Hacker News new | ask | show | jobs
by anxrn 5532 days ago
- Which programming language 'complicates' storing list objects in a hash map? Downright trivial in all languages I can think in (Java, C++, Perl, Ruby, Python)

- What do you mean by uniqueness of elements? There's no mention of sorting by a secondary criterion, if that's what you mean. Which 'standard' sorting algorithm removes duplicates?

- What do you mean by 'unique key maps to a different bucket'? You'd only have to worry about this if you're designing a hashing algorithm, clearly that's not the problem here. You're hashing on age (hence guaranteeing partition on age), and simply adding objects to a list in the hash. Are you implying we'll have to invent a new hash map to solve this problem?

This is literally less than 10 LoC in any high-level language. That 'complexity' surely seems worth O(n) running time?

1 comments

My understanding of bnoordhuis' proposed was that the elements of the hash table would be students, rather than lists of students.
The language was C and my solution (adapted to the article) was something like this:

    // TODO enforce! see also: soylent green
    #define MAX_AGE 100

    struct student {
        const char *name;
        int age;
    };

    struct students {
        long n_students;
        struct student *students[10e6];
    };

    struct students all_students[MAX_AGE];

    void insert(struct student *s) {
        struct students *ss = &all_students[s->age];
        ss->students[ss->n_students++] = s;
    }
So O(1) insertion and O(n) post-processing to stitch the arrays together again. Seems like pretty acceptable performance to me but the Google guy thought otherwise, the answer he was looking for was (probably) a counting sort.

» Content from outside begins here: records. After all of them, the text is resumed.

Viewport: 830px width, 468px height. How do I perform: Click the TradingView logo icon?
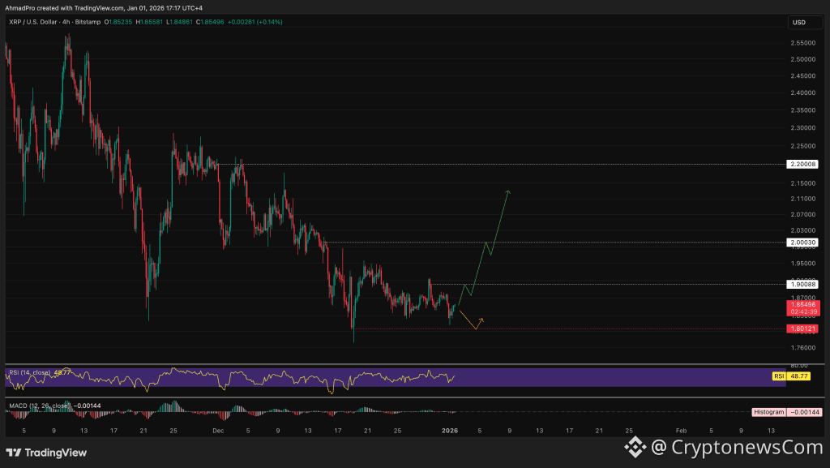14,453
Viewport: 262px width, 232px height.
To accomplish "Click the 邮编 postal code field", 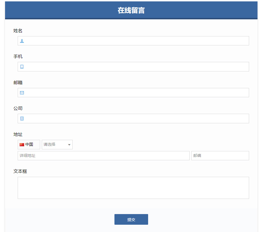I will (x=220, y=156).
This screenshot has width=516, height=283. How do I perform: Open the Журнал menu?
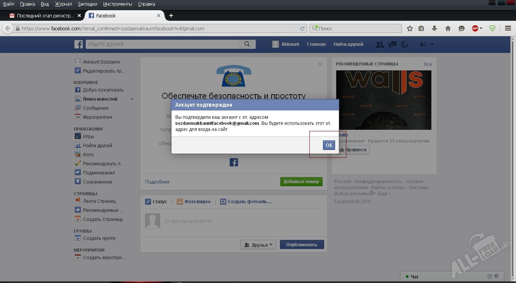pyautogui.click(x=63, y=4)
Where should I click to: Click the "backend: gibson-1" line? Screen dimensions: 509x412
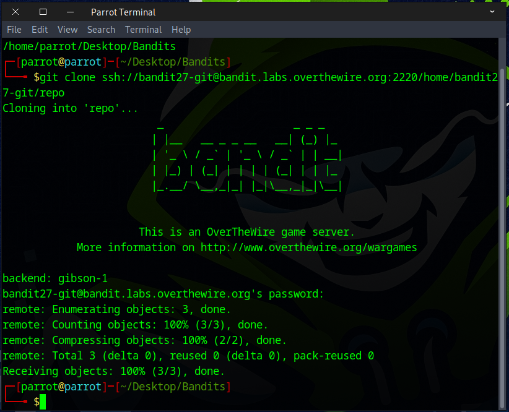click(54, 278)
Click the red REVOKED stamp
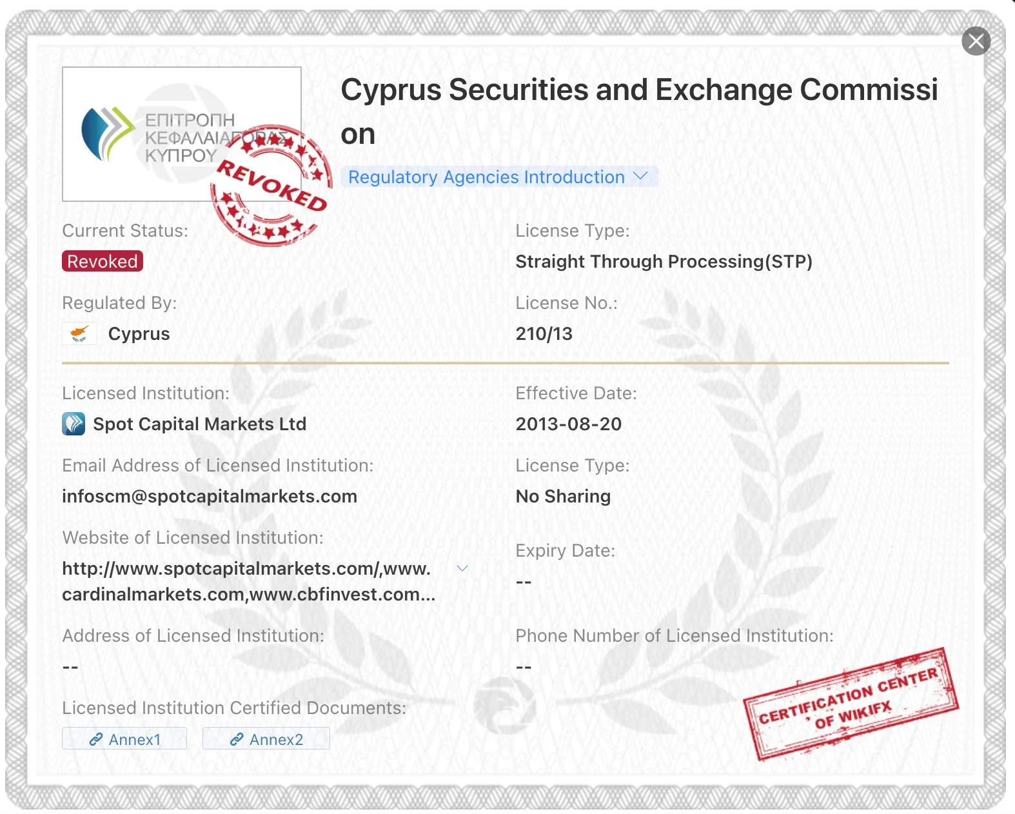This screenshot has height=814, width=1015. click(271, 186)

I tried to argue that my solution was a fair bit faster and simpler to boot. That's probably why I didn't get a follow-up interview - no-one likes a smart arse. :-)

Thanks, I'm sorry I misunderstood your brief description.

There's no hash table here, this is just bucket sort. I don't think anyone should care about the difference between counting sort and bucket sort, though. The only thing I would mind about this is that it allocates 100x the necessary memory, but I'm sure you wouldn't actually do that when it matters.